A inclusão financeira exerce influência direta sobre o desenvolvimento económico. Agricultores com acesso ao crédito conseguem adquirir sementes melhoradas, fertilizantes e equipamentos modernos, aumentando a produtividade. Pequenas empresas podem investir na expansão das suas atividades, criar novos postos de trabalho e melhorar a competitividade. Famílias com acesso a contas de poupança conseguem enfrentar situações de emergência com maior estabilidade financeira, reduzindo a vulnerabilidade económica.

O avanço da transformação digital representa uma oportunidade importante para reduzir as desigualdades identificadas pelo Banco de Moçambique. A expansão da cobertura da internet, o crescimento da utilização de smartphones e o desenvolvimento de novas soluções financeiras digitais poderão facilitar o acesso da população aos serviços bancários. As fintechs também poderão desempenhar um papel relevante ao oferecer produtos mais acessíveis e adaptados às necessidades de pequenos empreendedores e comunidades rurais. Especialistas defendem que a redução das desigualdades financeiras exigirá uma atuação coordenada entre o Banco de Moçambique, o Governo, os bancos comerciais, as operadoras de telecomunicações e as instituições de microfinanças. A expansão da rede de agentes financeiros, a criação de produtos adaptados às pequenas empresas, o reforço da educação financeira e o investimento em infraestruturas digitais poderão acelerar o processo de inclusão financeira em todo o território nacional.

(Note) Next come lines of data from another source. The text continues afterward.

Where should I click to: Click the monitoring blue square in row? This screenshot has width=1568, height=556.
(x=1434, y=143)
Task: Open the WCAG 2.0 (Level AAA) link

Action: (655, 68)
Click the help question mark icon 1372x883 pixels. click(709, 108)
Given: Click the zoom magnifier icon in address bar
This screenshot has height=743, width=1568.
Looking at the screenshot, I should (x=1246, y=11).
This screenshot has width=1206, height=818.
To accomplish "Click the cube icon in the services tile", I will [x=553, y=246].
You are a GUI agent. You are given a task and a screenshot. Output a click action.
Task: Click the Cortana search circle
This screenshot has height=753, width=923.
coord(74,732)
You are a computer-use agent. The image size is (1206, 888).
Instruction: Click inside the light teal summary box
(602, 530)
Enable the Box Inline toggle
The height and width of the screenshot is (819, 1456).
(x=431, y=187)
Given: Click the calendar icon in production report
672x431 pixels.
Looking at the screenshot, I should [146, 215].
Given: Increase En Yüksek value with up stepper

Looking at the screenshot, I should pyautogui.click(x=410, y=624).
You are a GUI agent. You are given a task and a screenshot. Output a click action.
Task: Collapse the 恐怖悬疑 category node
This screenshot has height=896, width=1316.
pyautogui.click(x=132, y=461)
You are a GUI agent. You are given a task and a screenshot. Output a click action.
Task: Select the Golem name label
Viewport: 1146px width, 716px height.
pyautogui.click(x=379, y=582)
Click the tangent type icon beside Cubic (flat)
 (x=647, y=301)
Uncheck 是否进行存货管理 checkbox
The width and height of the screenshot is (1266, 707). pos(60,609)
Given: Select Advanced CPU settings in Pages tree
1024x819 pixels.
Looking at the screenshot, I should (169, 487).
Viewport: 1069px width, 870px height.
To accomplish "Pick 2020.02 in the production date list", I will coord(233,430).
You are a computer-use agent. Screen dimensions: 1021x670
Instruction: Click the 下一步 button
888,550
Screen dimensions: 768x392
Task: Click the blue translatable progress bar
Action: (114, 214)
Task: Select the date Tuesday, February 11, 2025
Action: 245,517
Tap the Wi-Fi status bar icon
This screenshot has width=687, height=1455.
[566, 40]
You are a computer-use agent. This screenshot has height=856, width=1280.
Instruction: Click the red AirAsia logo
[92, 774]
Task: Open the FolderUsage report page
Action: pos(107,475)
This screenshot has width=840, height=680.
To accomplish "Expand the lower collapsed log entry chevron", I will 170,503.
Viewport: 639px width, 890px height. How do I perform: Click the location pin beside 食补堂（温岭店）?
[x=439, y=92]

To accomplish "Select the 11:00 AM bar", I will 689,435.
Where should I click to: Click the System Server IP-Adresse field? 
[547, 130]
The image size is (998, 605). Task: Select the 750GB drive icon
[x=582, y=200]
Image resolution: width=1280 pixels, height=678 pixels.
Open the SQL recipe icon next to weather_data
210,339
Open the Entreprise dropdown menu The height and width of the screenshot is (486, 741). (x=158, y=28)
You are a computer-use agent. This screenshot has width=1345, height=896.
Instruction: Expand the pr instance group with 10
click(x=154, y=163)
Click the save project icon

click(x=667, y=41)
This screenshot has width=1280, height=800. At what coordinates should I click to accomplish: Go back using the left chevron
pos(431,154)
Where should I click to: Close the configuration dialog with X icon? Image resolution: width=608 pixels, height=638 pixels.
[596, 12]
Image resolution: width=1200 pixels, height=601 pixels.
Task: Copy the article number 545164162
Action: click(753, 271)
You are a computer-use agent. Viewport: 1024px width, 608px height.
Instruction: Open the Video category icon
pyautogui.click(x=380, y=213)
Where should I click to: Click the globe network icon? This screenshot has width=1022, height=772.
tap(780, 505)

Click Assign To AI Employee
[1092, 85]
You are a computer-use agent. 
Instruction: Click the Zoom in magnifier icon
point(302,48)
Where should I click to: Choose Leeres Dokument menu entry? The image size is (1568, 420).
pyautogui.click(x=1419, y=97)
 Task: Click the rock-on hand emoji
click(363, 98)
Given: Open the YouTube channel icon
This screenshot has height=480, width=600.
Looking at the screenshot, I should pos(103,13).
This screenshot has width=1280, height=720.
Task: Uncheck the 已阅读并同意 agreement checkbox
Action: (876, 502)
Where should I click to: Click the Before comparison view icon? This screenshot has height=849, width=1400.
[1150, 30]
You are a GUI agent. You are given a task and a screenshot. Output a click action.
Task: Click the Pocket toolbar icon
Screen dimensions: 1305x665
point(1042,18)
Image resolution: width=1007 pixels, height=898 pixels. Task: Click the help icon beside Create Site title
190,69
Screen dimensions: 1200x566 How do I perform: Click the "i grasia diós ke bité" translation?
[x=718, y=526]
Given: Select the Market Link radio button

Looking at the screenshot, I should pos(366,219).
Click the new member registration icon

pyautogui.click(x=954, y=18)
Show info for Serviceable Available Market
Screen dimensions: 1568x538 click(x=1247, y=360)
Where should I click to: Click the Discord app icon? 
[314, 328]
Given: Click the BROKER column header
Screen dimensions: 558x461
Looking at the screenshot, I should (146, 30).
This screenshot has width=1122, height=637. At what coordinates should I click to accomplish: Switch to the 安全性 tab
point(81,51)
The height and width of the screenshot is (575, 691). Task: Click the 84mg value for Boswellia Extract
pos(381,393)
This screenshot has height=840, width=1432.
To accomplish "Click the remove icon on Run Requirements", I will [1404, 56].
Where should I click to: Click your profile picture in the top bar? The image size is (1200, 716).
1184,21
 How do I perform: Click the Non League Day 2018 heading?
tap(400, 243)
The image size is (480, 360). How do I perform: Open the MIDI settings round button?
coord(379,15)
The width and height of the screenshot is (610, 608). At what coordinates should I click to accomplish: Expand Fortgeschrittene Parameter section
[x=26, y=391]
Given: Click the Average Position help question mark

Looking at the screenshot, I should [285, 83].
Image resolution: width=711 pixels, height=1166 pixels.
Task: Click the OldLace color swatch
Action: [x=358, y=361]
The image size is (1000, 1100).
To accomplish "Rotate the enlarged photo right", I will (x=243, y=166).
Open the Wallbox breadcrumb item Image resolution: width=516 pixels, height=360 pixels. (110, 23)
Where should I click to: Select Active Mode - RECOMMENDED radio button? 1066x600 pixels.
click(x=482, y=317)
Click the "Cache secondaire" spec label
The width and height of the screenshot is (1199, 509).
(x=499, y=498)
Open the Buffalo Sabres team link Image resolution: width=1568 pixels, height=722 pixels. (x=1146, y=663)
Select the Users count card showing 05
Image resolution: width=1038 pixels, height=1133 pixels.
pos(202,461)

A consolidação de um sistema financeiro mais inclusivo representa um passo importante para o desenvolvimento sustentável de Moçambique. À medida que mais cidadãos e empresas tiverem acesso a serviços financeiros seguros, acessíveis e eficientes, aumentará a capacidade de investimento, de geração de rendimento e de criação de emprego. O alerta do Banco de Moçambique evidencia que os progressos alcançados ainda não eliminaram as desigualdades existentes, tornando essencial a continuidade das políticas destinadas a garantir que os benefícios da modernização financeira cheguem a todas as regiões e grupos sociais do país.